Итак, наша попытка понять замысел М. Горького, спровоцированная фильмом В. Титова, приблизилась к завершению. Наверняка зрители и читатели будут находить все новые и новые смыслы и уровни этого литературного произведения. Мы не утверждаем, что В. Титов воспроизвел все смыслы, что в данном романе имеют место. Хотя возможности телевидения этому все же способствовали. В конце концов, то, что обычно киноведы называют экранизацией, т.е. переносом литературного произведения на экран, будет ли это экран кинематографический или экран телевизионный, есть всего лишь интерпретация, а, точнее, одна из интерпретаций романа. Не более того. Поэтому мы не сомневаемся в том, что после обращения В. Титова к роману М. Горького к нему кинематографисты будут обращаться вновь и вновь. Ведь обращаются же они постоянно, например, и к его роману «Мать» и к его пьесе «На дне». Скажем, одна из кинематографических интерпретаций пьесы «На дне» принадлежит даже великому А. Куросаве.

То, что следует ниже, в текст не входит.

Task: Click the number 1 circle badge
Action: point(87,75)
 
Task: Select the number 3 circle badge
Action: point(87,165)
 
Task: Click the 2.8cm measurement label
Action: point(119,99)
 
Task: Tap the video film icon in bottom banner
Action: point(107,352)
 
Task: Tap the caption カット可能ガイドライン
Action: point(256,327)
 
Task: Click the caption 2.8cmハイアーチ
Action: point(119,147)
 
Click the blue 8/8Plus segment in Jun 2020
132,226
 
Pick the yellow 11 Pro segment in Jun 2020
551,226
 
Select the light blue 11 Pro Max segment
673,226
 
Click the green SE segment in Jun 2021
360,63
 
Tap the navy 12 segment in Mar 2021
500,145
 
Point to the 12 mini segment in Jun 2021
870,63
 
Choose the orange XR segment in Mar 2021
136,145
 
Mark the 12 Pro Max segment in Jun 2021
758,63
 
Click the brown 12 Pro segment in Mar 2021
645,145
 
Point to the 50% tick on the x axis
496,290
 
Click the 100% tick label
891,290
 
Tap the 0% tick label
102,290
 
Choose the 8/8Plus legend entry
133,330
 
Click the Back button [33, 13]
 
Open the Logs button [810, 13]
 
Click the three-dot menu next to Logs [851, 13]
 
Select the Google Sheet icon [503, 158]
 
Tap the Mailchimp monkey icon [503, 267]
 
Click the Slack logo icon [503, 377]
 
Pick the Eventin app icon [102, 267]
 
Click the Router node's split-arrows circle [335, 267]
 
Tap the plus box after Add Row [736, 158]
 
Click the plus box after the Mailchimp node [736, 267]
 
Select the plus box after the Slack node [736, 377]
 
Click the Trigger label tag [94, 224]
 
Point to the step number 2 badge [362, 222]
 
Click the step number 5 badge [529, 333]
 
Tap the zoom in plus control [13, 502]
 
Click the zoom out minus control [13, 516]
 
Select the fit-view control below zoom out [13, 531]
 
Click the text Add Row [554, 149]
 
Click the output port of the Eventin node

Но раз вариант В. Титова, представленный в большом формате, – это только одна из интерпретаций романа, то ясно, что какие-то его глубинные уровни режиссером могли быть не уловлены, не осмыслены и визуально не представлены. На чем же, обращаясь к фильму В. Титова, с помощью которого, как мы убеждены, можно выявить некоторые смыслы романа, ставить акцент сегодня, т.е. во втором десятилетии ХХ века? Что нам, находящимся сегодня в непростой социальной и культурной ситуации, в этом фильме и романе интересно? Что можно осознать с помощью этого фильма и этого романа? Осознать из того, что остается за границами и романа, и фильма, в самой жизни. Прежде всего, и это звучит даже банально, необходимо заново осознать отношение к революции. Но отношение изменившееся. Совсем не то, что имело место в первой половине прошлого века.